MEMORY OF DISTURBANCE AT THE SUSQUEHANNA RIVER (Cornell University)

MEMORY OF DISTURBANCE AT THE SUSQUEHANNA RIVER (Cornell University)

Cornell University

This project considers the Susquehanna River and its multifaceted disturbance regime of flooding. While focusing on the disturbance in the basin, I considered possible sites of resurgence following these floods. Resurgent communities, resurgent individuals, resurgent ecologies, resurgent places, resurgen materials. aimed to restructure community river relations by engaging communities perception and memory of disturbance. My initial inquiry proved a problematic relationship between memory and flooding. Flooding
seems to persist in the memory of those who live along the Susquehanna for approximately 5 years.

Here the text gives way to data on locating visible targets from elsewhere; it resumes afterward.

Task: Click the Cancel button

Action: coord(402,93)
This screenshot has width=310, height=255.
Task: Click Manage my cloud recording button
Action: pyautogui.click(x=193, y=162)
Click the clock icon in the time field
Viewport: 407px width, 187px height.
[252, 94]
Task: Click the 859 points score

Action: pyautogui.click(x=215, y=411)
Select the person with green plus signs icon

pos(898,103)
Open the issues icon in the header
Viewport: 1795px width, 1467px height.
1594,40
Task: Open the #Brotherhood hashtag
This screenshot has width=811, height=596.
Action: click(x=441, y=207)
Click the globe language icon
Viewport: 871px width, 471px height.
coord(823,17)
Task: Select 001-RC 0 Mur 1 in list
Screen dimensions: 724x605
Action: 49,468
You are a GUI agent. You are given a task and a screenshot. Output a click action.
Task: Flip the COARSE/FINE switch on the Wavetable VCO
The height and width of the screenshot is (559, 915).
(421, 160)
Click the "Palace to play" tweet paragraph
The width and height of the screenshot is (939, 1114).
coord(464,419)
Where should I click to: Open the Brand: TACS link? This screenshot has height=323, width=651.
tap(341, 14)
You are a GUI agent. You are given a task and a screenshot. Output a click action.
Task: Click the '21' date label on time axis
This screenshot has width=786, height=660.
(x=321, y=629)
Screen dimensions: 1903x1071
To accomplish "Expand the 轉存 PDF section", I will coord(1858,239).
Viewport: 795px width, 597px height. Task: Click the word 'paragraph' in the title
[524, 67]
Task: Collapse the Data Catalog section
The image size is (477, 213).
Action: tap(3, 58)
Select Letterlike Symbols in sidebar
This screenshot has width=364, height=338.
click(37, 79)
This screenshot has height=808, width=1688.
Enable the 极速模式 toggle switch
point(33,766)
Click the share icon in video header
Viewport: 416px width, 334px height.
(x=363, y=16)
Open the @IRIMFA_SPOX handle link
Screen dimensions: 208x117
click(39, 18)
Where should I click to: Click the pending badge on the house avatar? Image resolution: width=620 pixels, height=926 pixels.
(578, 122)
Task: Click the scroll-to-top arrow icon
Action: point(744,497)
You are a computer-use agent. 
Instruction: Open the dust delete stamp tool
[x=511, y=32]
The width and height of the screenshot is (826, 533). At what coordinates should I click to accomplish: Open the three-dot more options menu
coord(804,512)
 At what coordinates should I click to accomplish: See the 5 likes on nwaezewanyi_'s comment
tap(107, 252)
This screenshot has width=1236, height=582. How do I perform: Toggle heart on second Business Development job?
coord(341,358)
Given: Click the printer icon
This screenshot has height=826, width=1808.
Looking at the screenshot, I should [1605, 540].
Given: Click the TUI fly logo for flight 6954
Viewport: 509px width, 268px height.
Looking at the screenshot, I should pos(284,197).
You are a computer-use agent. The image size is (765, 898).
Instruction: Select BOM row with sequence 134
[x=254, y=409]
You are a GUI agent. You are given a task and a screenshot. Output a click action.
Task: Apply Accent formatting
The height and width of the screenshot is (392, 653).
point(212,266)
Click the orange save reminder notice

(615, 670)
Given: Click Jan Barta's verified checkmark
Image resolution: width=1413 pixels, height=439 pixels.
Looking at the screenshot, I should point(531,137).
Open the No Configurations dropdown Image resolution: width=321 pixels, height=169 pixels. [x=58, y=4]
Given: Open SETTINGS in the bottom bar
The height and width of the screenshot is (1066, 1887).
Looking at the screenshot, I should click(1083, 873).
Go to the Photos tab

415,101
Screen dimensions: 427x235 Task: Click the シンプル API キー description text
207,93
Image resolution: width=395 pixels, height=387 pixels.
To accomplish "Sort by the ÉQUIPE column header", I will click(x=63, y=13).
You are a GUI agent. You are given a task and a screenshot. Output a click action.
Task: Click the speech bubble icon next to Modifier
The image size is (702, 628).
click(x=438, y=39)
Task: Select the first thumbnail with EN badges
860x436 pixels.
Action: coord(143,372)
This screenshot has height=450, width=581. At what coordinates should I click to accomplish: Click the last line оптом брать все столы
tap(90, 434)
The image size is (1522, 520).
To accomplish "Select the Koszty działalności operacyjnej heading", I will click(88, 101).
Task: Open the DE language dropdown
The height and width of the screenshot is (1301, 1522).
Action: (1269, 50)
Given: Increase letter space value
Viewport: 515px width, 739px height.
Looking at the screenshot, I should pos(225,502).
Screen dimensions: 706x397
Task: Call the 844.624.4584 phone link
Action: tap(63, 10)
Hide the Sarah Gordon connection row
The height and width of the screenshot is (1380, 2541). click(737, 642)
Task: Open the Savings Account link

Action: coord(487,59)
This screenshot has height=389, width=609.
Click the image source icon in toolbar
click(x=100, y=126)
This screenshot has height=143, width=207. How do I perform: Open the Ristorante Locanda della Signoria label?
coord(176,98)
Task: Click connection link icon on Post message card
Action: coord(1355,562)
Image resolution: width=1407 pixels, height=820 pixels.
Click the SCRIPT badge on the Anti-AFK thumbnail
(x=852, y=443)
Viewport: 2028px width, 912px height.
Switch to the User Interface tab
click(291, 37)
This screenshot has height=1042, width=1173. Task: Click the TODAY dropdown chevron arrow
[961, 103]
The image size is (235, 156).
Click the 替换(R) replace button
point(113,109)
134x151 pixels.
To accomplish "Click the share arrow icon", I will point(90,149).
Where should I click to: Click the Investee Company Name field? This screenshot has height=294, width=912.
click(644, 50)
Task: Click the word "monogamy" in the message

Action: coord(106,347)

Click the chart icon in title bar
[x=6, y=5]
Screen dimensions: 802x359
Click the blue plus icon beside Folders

After 5 years pass people let their guard down, they forget, they remove from their memory both past and future disturbances. The act of forgetting allows for a false sense of resurgence. The human response of “flood and forget” or “disturbance and dismiss” is indicative of the human temptation to build safe imagined futures, thus “stopping” what looms in the future and mentally eradicating past, present, and future disturbances. As landscape architects we often play a role in creating extremely convincing safe imagined futures. The idea of memory was the medium in which I investigated and altered community river relations.